Part of the aircraft's certification is to demonstrate that this is possible. This question is related to the exact requirements.


To determine the minimum runway length required, two scenarios are calculated. The first scenario has the aircraft accelerating to V1, suffering an engine failure at V1 and then aborting the take-off. This gives the Accelerate - Stop Distance Required (ASDR). The higher V1, the higher the ASDR.

The second scenario has the aircraft accelerating to V1, suffering an engine failure at V1 and then continuing the take-off.

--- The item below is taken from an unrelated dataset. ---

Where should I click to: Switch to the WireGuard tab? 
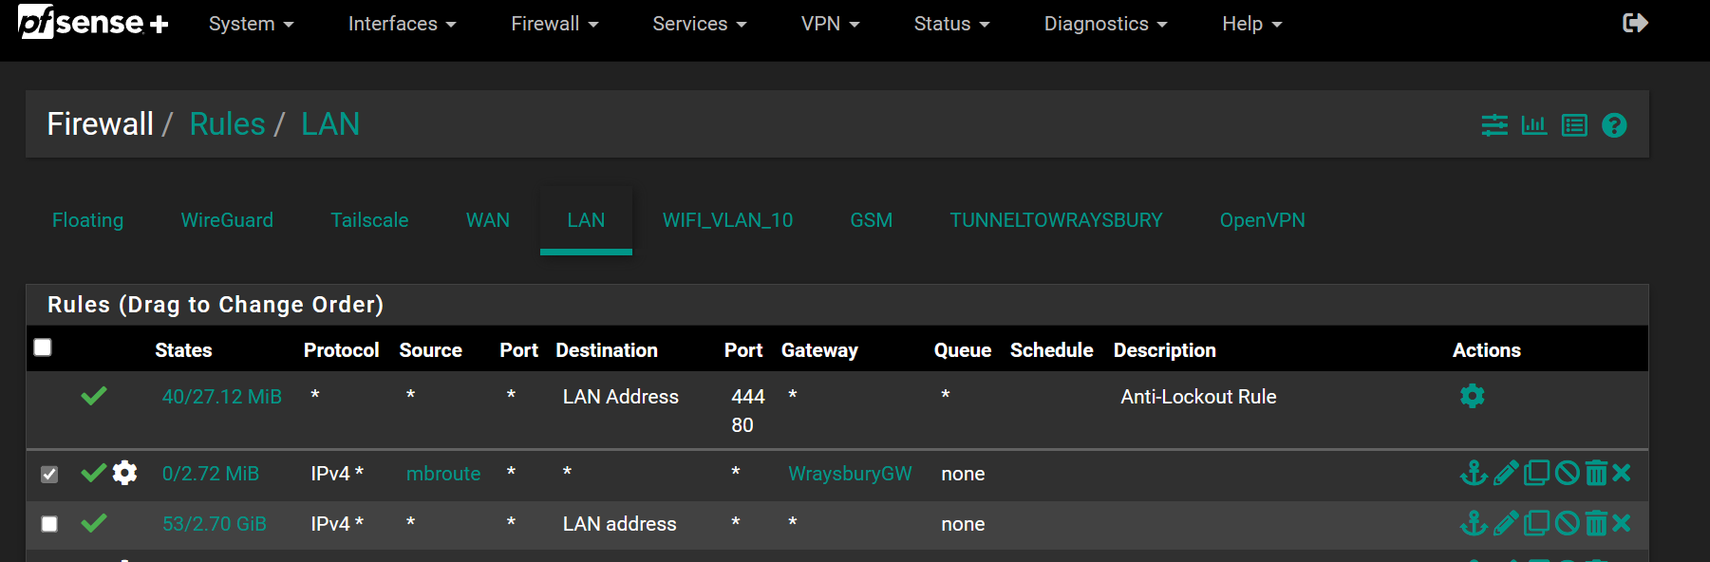[x=227, y=220]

This take-off involves accelerating from V1 to Vr, lifting off, retracting gear while accelerating and climbing, reaching V2 and 35 feet at the end of the runway. The runway length required for this scenario is the Take-Off Distance Required (TODR). The higher V1 the lower the TODR. This because when V1 is higher the part of the scenario that involves accelerating on a single engine becomes smaller.

These calculations take into account aircraft weight, engine thrust, aircraft configuration and runway condition.

For the V1 that gives the same ASDR as TODR, the required runway length is shortest. This is called the balanced field length.


This video is an example of an engine failure between V1 and V2. While the aircraft is rotating the engine ingests a heron resulting in big balls of fire. The aircraft lifts of, accelerates and climbs away at angle steep enough to avoid obstacles.

Rejecting a take-off above V1 will likely result in a runway excursion.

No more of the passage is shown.